She shrugged and winced just a little. I thought there might not be quite as much healing as she'd claimed. “It's like what he'd do for a girlfriend, or in this case, his wife. See—MW, his initials. And EF. I thought it was kind of like somebody carving his and his girl's initials on a tree trunk inside a great big heart.”

“Mistress Emily,” Dirk said.

Karaline nodded as she typed in the password. The file opened.

“Oh my God,” she said after reading for only a few seconds. “It's the third jungle book.”

“What?” I moved the laptop slightly so I could focus on the screen. “Jungle Passion,” I read, “by Denbi Marcas. Who's Denbi Marcas?”

“Denbi Marcas!” Why did Karaline sound excited?

“What,” Dirk asked, “would be a
jungle
?”

“You don't know about jungles?”

He shook his head.

“You know Latin and Greek, but you never heard of a jungle?”

“Leave him alone, P. He grew up in Scotland. They don't have jungles. Is the whole book there?”

I looked at the bar along the bottom of the document. “It says it has 79,254 words. Does that sound like a complete book?”

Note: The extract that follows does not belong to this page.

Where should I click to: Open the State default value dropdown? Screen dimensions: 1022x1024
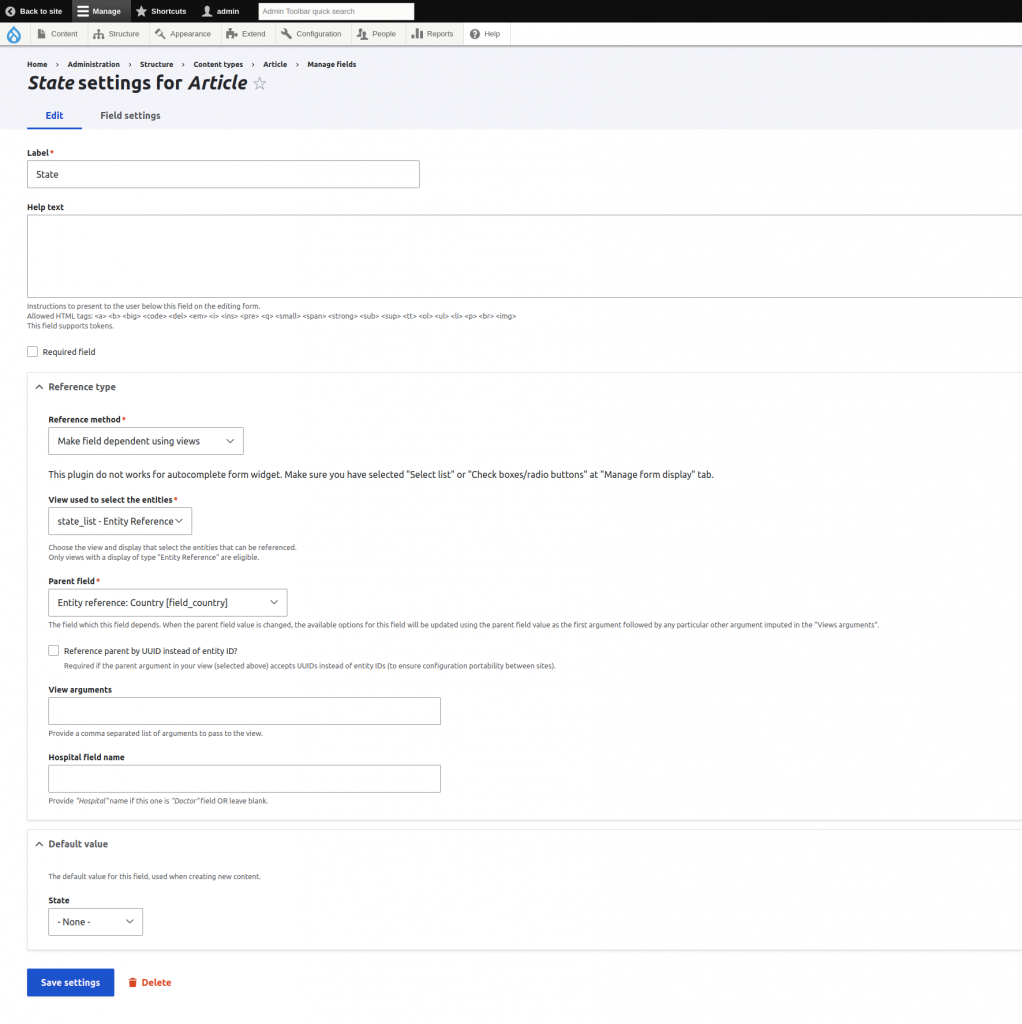(x=95, y=922)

She nodded. “That's about right.”

I scrolled down a page and read aloud. “
Chapter 1. July 23rd, 1782. I honestly don't think I would have fallen for him so hard if he'd kept his shirt on. Those abs of his, sweat-drenched as they were in the steamy rainforest, shone in the light of the full moon.
What on earth is this drivel?”

“Drivel? It isn't drivel,” Karaline said. “Do you have any idea who Denbi Marcas is?”

I looked at her blankly.

“You don't read romance novels, right? Otherwise you'd know. Denbi Marcas is only the best-selling author of dozens of romances. She's a prolific writer. She turns out maybe three books a year.”

“You read romance? I didn't know that. You never told me.”

“You never asked me.”

“What would be
romance
,” Dirk asked, and then corrected himself. “That is to say, I ken weel enow what r-r-romance
is”—the
r
's fairly rolled off his tongue—“but I didna think it was something to read. Read
about
, mayhap.”

I stopped scrolling to answer him. “It's a type of novel. Book. Story.”

Karaline turned my laptop back and kept reading. “She writes historical romance,” she said.

“Like that makes it better?”

“Quit being such a snob. You can learn a lot about history reading these. Denbi Marcas always researches her books.”

I looked over her shoulder. “How would you know?”

“I've read her interviews. And book jackets.”

“What would be—”

“She writes history? In a steamy jungle?”

Karaline scrolled back to the top. “It's set in the 1700s.”

“I don't think ‘abs' was a term they used in the 1700s, K.”

“What would be—”

“And why would Marcus Wantstring have a file with a Denbi Marcas book in it?”

I reached across her as a flash of color on the screen caught my eye. A comment. I let the cursor hover over it.
Abs?
it said.
In 1782? Where on earth did you come up with that one, Denby? Can we change it to shoulders?
The author of the comment was listed as
MW.

“Denby? What kind of name would that be?”

“Good question, Dirk. Wish I knew the answer.”

“The only Denby I know of—with a
Y
at the end,” Karaline said, “is Denby Harper, that other UVM professor I mentioned. Dr. H, but he died recently. I read about it in an alumni bulletin.”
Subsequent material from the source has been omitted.